**Directions**
Set out the rows below as a numbered list, starting at the line containing "Toggle reading view in address bar" and ending at the line containing "[x=831, y=599]", and leave out any blank lines.

**Supplied entries**

=====

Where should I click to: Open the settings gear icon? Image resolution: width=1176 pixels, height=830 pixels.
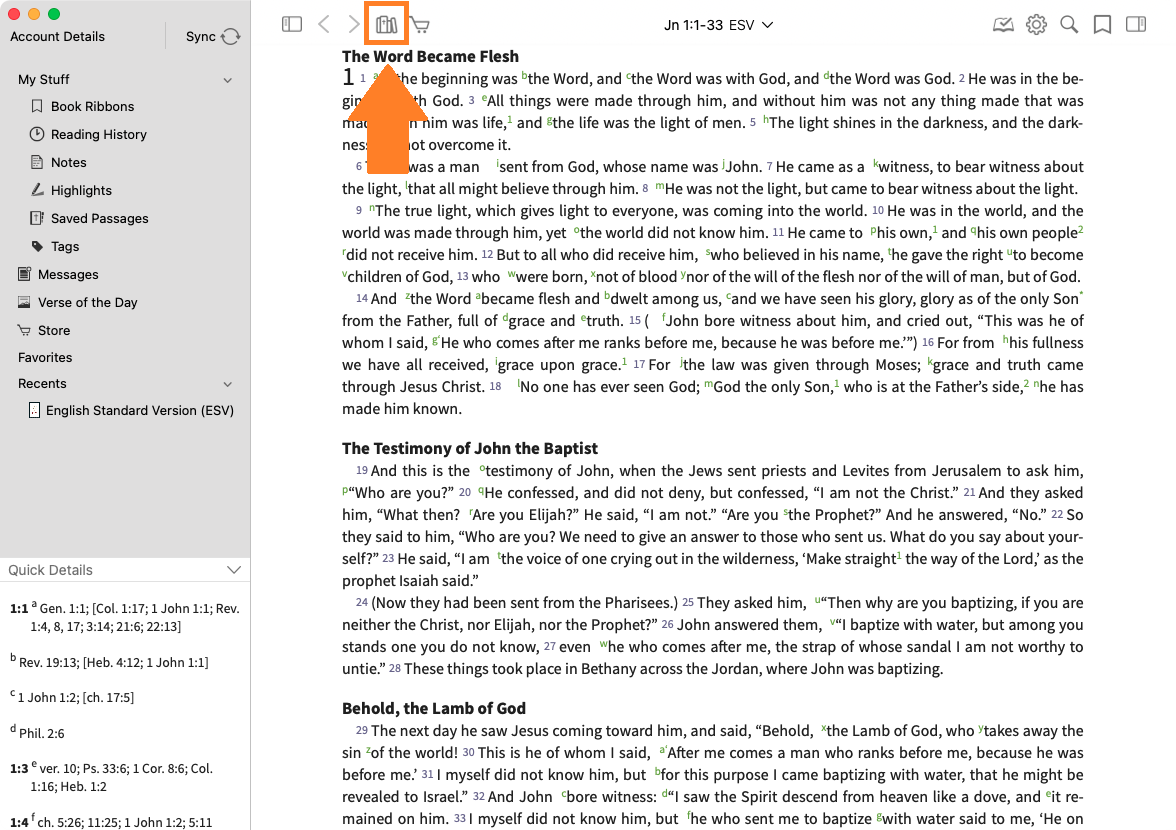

=====

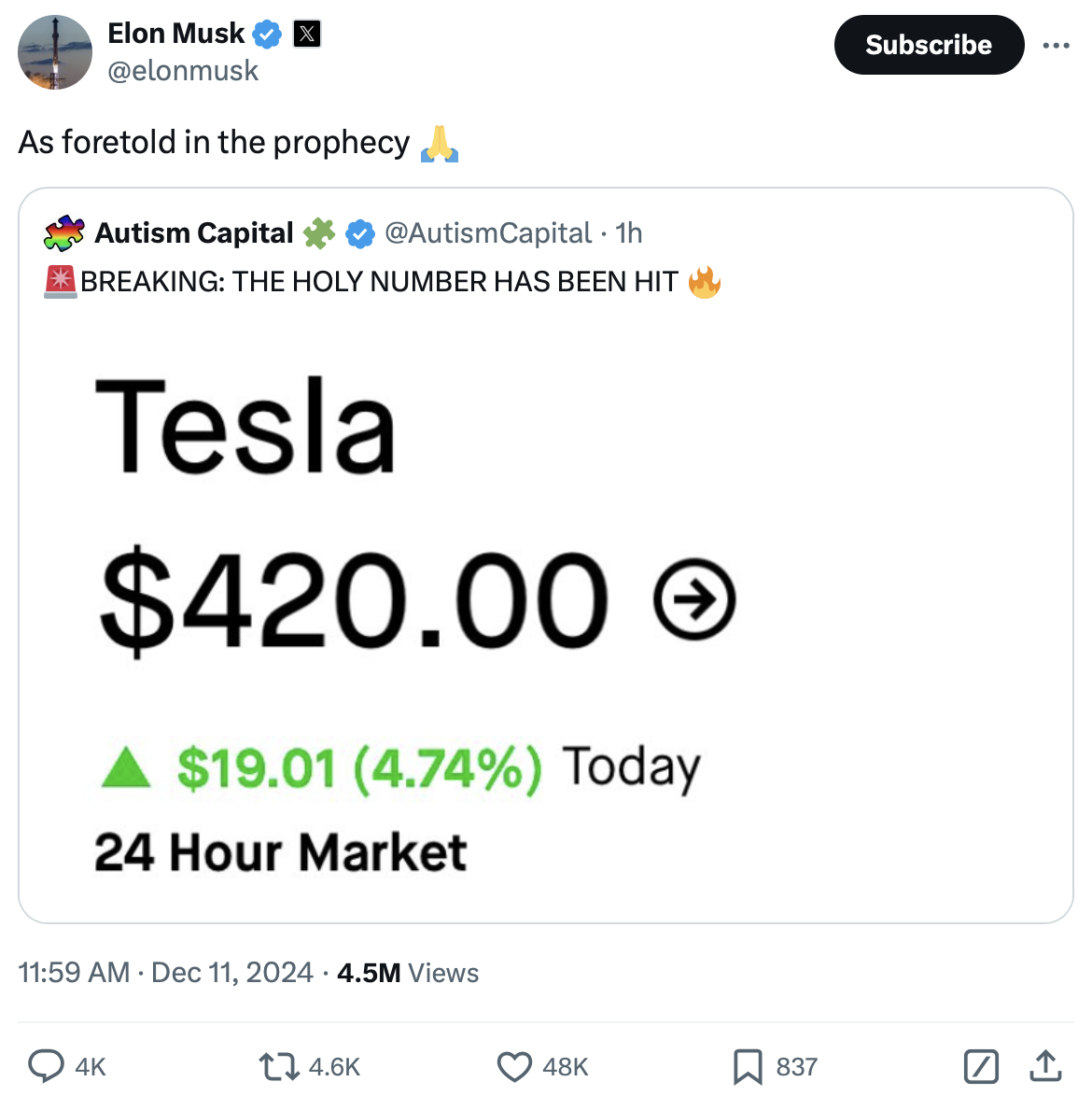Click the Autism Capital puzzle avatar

=====

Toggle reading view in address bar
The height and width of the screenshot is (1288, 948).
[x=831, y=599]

=====

**Exercise answer**
1. Toggle reading view in address bar
2. The height and width of the screenshot is (1288, 948).
3. [x=831, y=599]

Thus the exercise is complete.